The auditory system, like other sensory systems, likely takes shortcuts to cope with the onslaught of information -- by, for example, sampling information in chunks similar in length to that of an average consonant or syllable, says study co-author Tobias Overath, an assistant research professor of psychology and neuroscience at Duke. The other corresponding author is Josh McDermott from MIT.

In a study appearing May 18 in the journal Nature Neuroscience, Overath and his collaborators cut recordings of foreign speech into short chunks ranging from 30 to 960 milliseconds in length, and then reassembled the pieces using a novel algorithm to create new sounds that the authors call ‘speech quilts’.
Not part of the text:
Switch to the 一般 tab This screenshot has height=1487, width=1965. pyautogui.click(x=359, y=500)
The shorter the pieces of the resulting speech quilts, the greater the disruption was to the original structure of the speech.

To measure the activity of neurons in real time, the scientists played speech quilts to study participants while scanning their brains in a functional magnetic resonance imaging machine.  The team hypothesized that brain areas involved in speech processing would show larger responses to speech quilts made up of longer segments.
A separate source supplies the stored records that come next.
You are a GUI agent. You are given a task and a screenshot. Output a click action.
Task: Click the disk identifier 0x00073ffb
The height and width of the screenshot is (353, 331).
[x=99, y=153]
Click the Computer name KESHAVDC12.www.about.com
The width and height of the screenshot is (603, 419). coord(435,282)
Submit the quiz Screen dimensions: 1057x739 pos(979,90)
Indeed, a region of the brain called the superior temporal sulcus (STS) became highly active during the 480- and 960-millisecond quilts compared with the 30-millisecond quilts. In contrast, other areas of the brain involved in processing sound did not change their response as a result of the differences in the sound quilts.

“That was pretty exciting. We knew we were onto something,” said Overath, who is a member of the Duke Institute for Brain Sciences

The superior temporal sulcus is known to integrate auditory and other sensory information. But no one has shown that the STS is sensitive to time structures in speech.

To rule out other explanations for the activation of the STS, the researchers tested numerous control sounds they created to mimic speech. One of the synthetic sounds they created shared the frequency of speech but lacked its rhythms. Another removed all the pitch from the speech. A third used environmental sounds.

They quilted each of these control stimuli, chopping them up in either 30- or 960-millisecond pieces and stitching them back together, before playing them to participants. The STS didn’t seem responsive to the quilting manipulation when it was applied to these control sounds.

“We really went to great lengths to be certain that the effect we were seeing in STS was due to speech-specific processing and not due to some other explanation, for example, pitch in the sound or it being a natural sound as opposed to some computer-generated sound,” Overath said.

The group plans to study whether the response in STS is similar for foreign speech that is phonetically much different than English, such as Mandarin, or quilts of familiar speech that is intelligible and has meaning. For familiar speech they might see stronger activation on the left side of the brain, which is thought to be dominant in processing language.

This research was supported by the National Institutes of Health (2R01DC05660), GRAMMY Foundation, and the James S. McDonnell Foundation.